Notably, all the melanoma-associated FTO single nucleotide polymorphisms (SNPs) were located in intron 8 of the gene and were not associated with body mass index (BMI), unlike all the previously discovered disease-associated FTO SNPs located in intron 1.

"This is the first time to our knowledge that any variant in FTO has been shown to have a replicable association with a trait without being associated with BMI," say lead author Mark Iles (University of Leeds, UK) and colleagues.

The team adds that the results suggest that "FTO's function may be broader than the existing paradigm that FTO variants influence multiple traits only through their associations with BMI and obesity."

The researchers carried out a genome-wide association study in people of European or Israeli ancestry, including 1373 people with melanoma and 3571 controls. Overall, 2.6 million SNPs were genotyped and tested for links with melanoma.

The strongest association with melanoma in an area of the genome not previously associated with the disease was for the SNPs rs16953002 and rs12596638 located in FTO intron 8. Each copy of the A (risk) allele for each SNP carried a significant 33% and 34% increased risk for melanoma, respectively.
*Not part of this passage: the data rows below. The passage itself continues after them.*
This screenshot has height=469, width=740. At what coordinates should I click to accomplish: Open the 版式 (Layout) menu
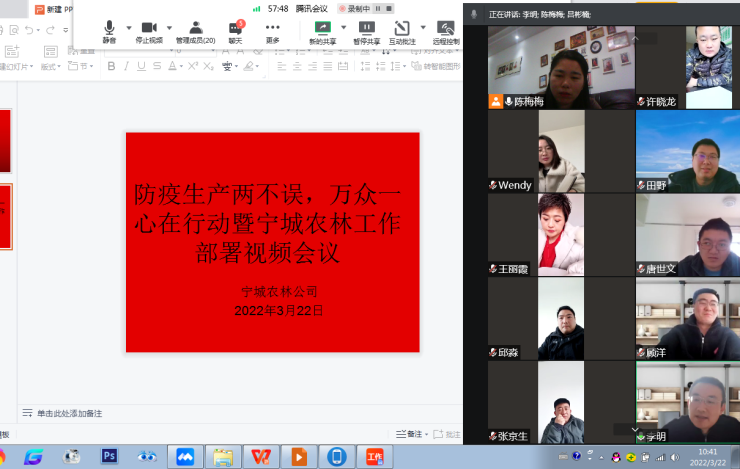(49, 67)
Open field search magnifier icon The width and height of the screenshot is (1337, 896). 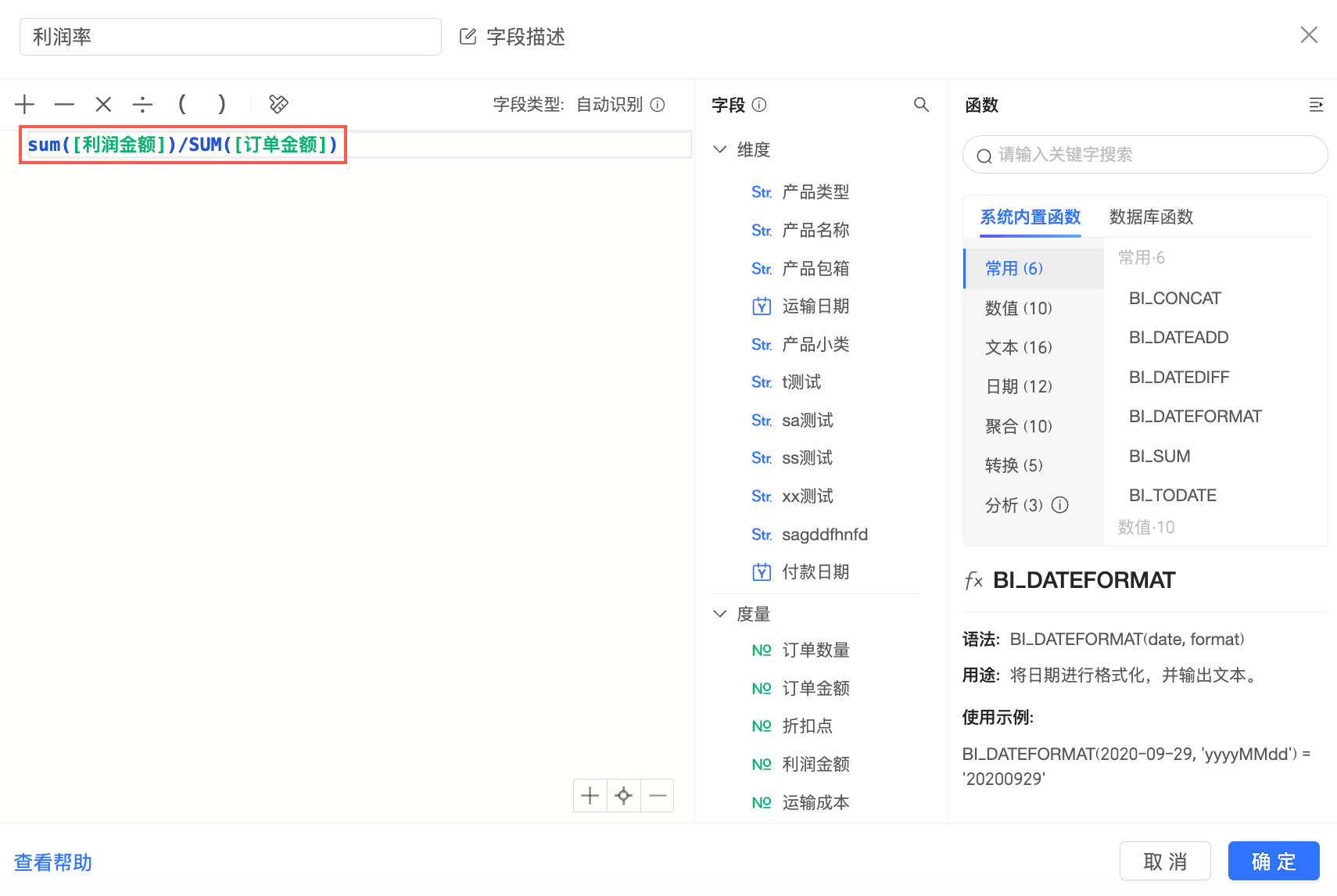click(921, 105)
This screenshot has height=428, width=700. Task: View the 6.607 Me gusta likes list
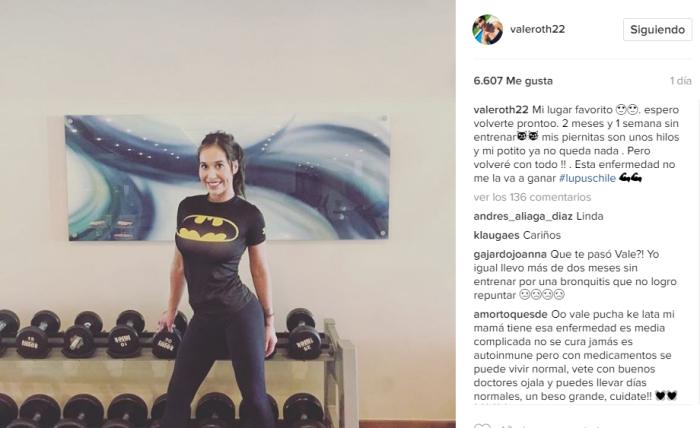click(x=513, y=81)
These associations remained significant in replication cohorts, with risk increases per A allele carried ranging from 14% to 34%.

Iles and team carried out further analysis to evaluate whether rs16953002 or rs12596638 were associated with BMI in the 37% of melanoma cases and 59% of controls for whom BMI data was available, but no relationship was observed.

"It may be that the melanoma-associated SNPs are in LD [linkage disequilibrium] with functional SNPs outside of FTO, but given the low level of LD in the region this seems unlikely," write the authors.

As well as being the first replicable disease-associated variants in FTO not linked to BMI, this is the first time that any disease-associated variants have been found in FTO located outside intron 1, which "will be of interest to researchers in the fields of both cancer genetics and obesity research," they conclude.